The trustees' decision carries more symbolic than financial weight,
but it is a major victory for a rapidly growing student-led
divestment movement that is now active at roughly 300 universities.

At least 11 small universities have elected to remove fossil-fuel
stocks from their endowments, but none approaches Stanford's prestige
or national influence. Tuesday's decision seems likely to increase
the pressure on other major universities to follow suit.

Among other universities, Harvard has resisted student pressure for
divestment, and one student was arrested on Thursday after
pro-divestment activists blockaded the entrance to the school's
administrative offices.
Stanford's trustees acted after Fossil Free Stanford, the campus
branch of the movement, petitioned the board to re-evaluate the
university's holdings in energy companies, Ms. Lapin said.
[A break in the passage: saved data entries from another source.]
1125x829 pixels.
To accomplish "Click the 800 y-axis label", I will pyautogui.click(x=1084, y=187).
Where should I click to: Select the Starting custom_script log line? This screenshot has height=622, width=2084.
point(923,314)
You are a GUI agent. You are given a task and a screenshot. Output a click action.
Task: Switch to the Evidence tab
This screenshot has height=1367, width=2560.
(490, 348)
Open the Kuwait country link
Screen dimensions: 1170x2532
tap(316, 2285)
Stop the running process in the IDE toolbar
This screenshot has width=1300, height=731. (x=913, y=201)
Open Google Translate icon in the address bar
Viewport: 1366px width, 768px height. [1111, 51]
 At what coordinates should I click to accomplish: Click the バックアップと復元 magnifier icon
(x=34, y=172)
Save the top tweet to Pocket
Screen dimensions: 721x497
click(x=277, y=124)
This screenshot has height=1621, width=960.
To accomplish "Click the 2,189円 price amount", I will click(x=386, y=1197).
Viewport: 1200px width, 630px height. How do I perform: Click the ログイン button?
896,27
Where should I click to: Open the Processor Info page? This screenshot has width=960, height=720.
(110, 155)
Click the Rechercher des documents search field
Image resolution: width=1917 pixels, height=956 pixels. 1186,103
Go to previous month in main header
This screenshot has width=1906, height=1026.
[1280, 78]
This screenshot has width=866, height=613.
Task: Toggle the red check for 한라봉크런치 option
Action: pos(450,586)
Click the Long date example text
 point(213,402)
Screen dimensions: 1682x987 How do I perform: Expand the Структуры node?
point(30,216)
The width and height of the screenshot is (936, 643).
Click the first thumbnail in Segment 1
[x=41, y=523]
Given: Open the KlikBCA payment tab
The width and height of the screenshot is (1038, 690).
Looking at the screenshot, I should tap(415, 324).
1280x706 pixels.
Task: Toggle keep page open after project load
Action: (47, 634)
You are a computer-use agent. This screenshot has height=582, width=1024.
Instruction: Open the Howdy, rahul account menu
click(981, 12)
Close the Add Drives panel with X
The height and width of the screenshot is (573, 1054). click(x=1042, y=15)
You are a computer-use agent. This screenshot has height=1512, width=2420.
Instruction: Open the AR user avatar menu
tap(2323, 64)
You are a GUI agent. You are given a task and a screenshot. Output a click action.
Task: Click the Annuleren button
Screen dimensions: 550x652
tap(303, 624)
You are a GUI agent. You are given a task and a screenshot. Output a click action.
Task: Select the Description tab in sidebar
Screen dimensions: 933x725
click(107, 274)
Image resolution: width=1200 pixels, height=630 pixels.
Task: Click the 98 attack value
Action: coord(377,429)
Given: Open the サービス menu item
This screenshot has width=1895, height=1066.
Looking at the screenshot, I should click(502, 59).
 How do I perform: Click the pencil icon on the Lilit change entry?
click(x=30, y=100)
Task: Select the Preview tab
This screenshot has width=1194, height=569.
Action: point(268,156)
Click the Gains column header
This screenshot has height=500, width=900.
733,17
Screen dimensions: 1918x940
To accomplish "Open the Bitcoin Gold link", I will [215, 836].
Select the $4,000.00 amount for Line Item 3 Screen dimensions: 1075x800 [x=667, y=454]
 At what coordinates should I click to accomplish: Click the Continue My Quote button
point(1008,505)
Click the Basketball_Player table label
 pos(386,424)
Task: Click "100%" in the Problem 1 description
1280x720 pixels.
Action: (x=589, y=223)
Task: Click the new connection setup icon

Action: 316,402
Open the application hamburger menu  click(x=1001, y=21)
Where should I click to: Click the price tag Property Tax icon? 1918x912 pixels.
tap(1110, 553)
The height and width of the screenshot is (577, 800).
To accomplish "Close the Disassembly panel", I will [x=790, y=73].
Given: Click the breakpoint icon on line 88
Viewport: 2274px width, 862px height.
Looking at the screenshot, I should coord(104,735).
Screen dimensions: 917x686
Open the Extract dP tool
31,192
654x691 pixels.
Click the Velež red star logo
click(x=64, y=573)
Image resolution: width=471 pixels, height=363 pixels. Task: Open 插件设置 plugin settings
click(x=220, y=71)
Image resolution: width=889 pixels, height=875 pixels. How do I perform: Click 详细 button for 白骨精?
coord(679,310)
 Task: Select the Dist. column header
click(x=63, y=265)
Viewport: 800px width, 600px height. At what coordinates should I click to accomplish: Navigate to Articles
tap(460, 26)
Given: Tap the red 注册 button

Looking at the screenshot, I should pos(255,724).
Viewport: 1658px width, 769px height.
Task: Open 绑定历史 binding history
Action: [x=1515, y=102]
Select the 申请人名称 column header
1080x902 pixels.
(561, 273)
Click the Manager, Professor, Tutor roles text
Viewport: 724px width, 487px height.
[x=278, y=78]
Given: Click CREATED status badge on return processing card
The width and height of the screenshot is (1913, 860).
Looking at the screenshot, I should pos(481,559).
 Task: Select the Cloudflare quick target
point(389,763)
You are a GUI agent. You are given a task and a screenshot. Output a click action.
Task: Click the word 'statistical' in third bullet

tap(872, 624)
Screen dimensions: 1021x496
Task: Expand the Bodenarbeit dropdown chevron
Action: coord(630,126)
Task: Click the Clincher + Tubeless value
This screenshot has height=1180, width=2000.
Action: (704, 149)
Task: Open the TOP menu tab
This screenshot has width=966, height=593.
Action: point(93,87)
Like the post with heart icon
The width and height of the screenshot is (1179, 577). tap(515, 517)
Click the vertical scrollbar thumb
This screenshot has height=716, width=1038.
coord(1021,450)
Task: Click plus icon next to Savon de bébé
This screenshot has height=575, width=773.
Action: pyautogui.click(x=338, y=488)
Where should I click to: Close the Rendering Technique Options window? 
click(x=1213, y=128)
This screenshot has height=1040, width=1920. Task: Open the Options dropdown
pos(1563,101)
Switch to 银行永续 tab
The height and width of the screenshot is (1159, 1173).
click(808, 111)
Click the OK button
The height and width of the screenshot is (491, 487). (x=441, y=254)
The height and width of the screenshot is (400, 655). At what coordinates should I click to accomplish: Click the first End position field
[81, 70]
Yari Greaney, 20, a Fossil Free Stanford organizer, said the group
was "very proud of Stanford taking this leadership position."
Nationally, leaders of the divestment movement praised the school for
its decision.

As a global institution, Stanford "knows the havoc that climate
change creates around our planet," Bill McKibben, the president and
co-founder of the environmental group 350.org, said in a statement.
"Other forward-looking and internationally minded institutions will
follow, I'm sure."

Maura Cowley, the executive director of Energy Action Coalition, an
assemblage of groups active on climate change issues, called the
decision "a huge, huge victory."

"Their decision, coming from such a major university and from such a
huge endowment, shows that the coal industry and other fossil fuel
industries are quickly becoming relics of the past," she said in an
interview.

The trustees began studying divestment after Fossil Free Stanford
petitioned them to re-evaluate their holdings of energy companies. An
advisory panel that included students, faculty, staff and alumni
spent roughly five months studying the issue before recommending that
coal stocks be sold, Deborah DeCotis, the chairwoman of the board's
special committee on investment responsibility, said in an interview.

Among other deciding factors, Ms. DeCotis said, the panel noted that
coal produces the most carbon per British thermal unit of any widely
used fossil fuel, that practical alternatives to burning coal are
available, and that the university was not dependent on coal or
coal-derived products.

Other fossil fuels did not meet some of those criteria, but "this is
not the ending point. It's a process," she said. "We're a research
institute, and as the technology develops to make other forms of
alternative energy sources available, we will continue to review and
make decisions about things we should not be invested in. Don't
interpret this as a pass on other things."

Ms. Lapin said the school is already asking its investment advisers
to review endowment holdings and sell stocks of coal companies. The
order covers mutual funds with coal stocks as well as investments in
individual companies, she said.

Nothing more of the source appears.